> _Work instruction_
There is one span to output from the data below: the lines starting at the line with "This screenshot has height=809, width=1160." and ending at the line with "Select the 8192 end dot on Context Size". Output it exactly, ends included, nothing more.
Segment Start: Raw data
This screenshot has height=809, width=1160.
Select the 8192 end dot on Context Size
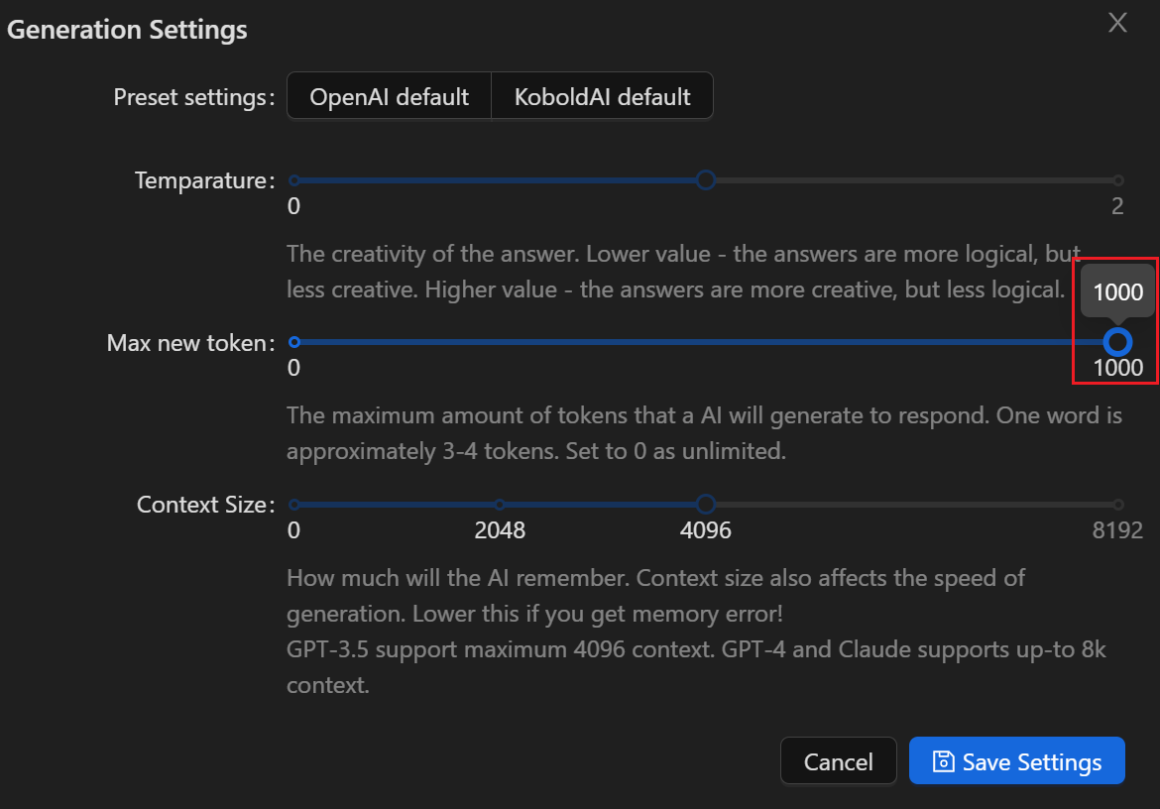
Segment End: Raw data
Segment Start: Raw data
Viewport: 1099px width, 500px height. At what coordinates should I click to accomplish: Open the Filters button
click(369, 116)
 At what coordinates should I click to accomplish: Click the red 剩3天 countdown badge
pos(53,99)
Segment End: Raw data
> _The completed task_
This screenshot has height=809, width=1160.
Select the 8192 end dot on Context Size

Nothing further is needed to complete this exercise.